Pero, por desgracia, también puede haber personas que, aun habiendo recibido la luz de la fe, se dejan engañar y se enceguecen. Por eso es tan importante alimentar la fe con los nutrientes adecuados, recorrer el camino de la santidad y, en un diálogo íntimo con Dios, profundizar día a día en el camino de seguimiento de Cristo.

En la Carta a los Filipenses, San Pablo se lamenta de que algunos se hayan convertido en “enemigos de la cruz de Cristo” y “su Dios es su vientre” (Fil 3,18-19). ¿Cómo puede suceder esto?

Como habíamos escuchado en la lectura del 13 de febrero, el Señor advirtió a Caín de que, si no obraba bien, el pecado “acecha a la puerta como fiera” (Gen 4,7). Por eso siempre es necesario examinar nuestro actuar a la luz de Dios, sin descuidarnos jamás. Debemos estar conscientes de que el pecado está siempre al acecho, esperando que se le presente la oportunidad de acceder al hombre.

No siempre será la “gran tentación” la que haga caer a una persona, sino que pueden ser muchos pasos pequeños y el descuido de las prácticas espirituales los que preparen el camino. Entonces uno pierde la fuerza para resistir al pecado. Esto puede ponerse peor aún cuando uno empiece a habituarse al pecado e incluso deje de considerarlo como tal. En el peor de los casos, se puede llegar hasta el punto de estar orgullosos del pecado, considerándolo como una especie de “logro” o “hazaña”. Llegados a este punto, se habría alcanzado una especie de “ceguera en estadio terminal”. Sin embargo, la ceguera comenzó mucho antes, cuando se dejó de ofrecer resistencia al pecado.

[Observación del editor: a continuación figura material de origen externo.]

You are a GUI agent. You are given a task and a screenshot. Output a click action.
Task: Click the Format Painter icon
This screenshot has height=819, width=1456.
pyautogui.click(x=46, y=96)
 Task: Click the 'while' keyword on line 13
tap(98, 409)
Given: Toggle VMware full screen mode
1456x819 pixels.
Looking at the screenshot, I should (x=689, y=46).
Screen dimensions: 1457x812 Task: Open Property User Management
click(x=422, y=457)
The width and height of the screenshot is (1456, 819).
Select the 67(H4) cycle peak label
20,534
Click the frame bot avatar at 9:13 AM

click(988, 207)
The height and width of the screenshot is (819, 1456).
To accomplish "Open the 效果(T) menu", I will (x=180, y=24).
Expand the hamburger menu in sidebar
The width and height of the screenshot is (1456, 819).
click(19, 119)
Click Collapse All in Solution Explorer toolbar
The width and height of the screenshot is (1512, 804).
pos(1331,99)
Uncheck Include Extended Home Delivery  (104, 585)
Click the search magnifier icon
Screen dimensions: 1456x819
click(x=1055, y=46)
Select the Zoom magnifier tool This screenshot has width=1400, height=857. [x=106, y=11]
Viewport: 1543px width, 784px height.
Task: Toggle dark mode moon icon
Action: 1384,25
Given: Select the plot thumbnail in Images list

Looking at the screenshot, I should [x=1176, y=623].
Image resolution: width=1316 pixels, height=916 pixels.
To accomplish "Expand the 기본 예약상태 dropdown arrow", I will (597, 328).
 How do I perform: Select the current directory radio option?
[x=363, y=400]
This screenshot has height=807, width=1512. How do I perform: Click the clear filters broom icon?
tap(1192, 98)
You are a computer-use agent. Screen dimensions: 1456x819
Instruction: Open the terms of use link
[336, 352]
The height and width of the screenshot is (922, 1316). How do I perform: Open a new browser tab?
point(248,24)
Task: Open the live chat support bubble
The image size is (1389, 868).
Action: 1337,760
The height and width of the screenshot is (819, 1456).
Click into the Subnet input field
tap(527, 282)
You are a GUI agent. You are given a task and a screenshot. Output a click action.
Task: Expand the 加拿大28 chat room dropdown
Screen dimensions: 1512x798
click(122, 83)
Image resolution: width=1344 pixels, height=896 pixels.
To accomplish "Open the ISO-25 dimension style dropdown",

Esta ceguera, de la que uno mismo es culpable, es mucho más difícil de curar que la de las personas que sencillamente no conocen aún al Señor. Esta última ceguera se ha apoderado de muchas personas en países que anteriormente estaban marcados por la fe. En efecto, la fe se está debilitando cada vez más, especialmente la fe vinculante. Con este término, me refiero a la fe en su totalidad, sin recortes ni concesiones al espíritu del mundo. Esto exige un distanciamiento del mundo, al que se supone que debemos penetrar con la levadura del Evangelio (Mt 13,33) para hacer que vea. No podemos permitir que suceda a la inversa; es decir, que sea el espíritu del mundo el que penetre en la Iglesia y que ella ya no lo perciba como perjudicial.

¿Qué se puede hacer, entonces?

Tendremos que actuar como aquellos que llevaron al ciego ante Jesús en el evangelio de hoy. Presentémosle al Señor la ceguera de este mundo, y especialmente la que ha penetrado en la Iglesia, y pidámosle que la toque. Aunque el Señor ya lo sepa, digámosle que se trata de una ceguera particularmente grave, y supliquémosle con mucha fe que sane a las personas afectadas, si ellas lo quieren y le permiten actuar.

Se necesita una gracia especial, que sólo Dios puede dar.